Shareholders of record as of October 18, 2010 who hold their shares in electronic form within a brokerage account will receive their additional shares automatically, and do not need to contact the transfer agent.
Shareholders of record as of October 18, 2010 who hold their shares in paper certificate form are the only ones who need to contact the transfer agent to obtain their additional shares. To expedite service, the transfer agent recommends that you send an email requesting your shares. The email should contain your full name, your current mailing address and phone number, and should be sent to info@wallstreettransfer.com.
Kalahari Greentech appreciates the patience and cooperation of its shareholders during this process.
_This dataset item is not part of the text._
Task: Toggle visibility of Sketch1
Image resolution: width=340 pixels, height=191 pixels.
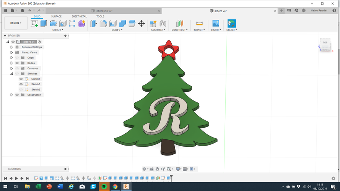Action: (21, 79)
Please visit Kalahari's website at www.kalaharigt.com to learn more about the company's latest innovations.
About Kalahari Greentech, Inc.: Kalahari Greentech Inc. is an energy company focused on developing, constructing and operating wind and solar energy projects, either on its own or in partnership with other energy companies. The company's main focus is to seek out opportunities to utilize its technology to develop renewable energy sources.
Forward Looking Statements: This press release contains certain forward-looking statements. Investors are cautioned that certain statements in this release are "forward looking statements" and involve both known and unknown risks, uncertainties and other factors. Such uncertainties include, among others, certain risks associated with the operation of the company described above. The Company's actual results could differ materially from expected results.
CONTACT: Kalahari Greentech
Investor Relations
410-242-0763
Source: Globe Newswire (December 7, 2010 - 3:40 PM EST)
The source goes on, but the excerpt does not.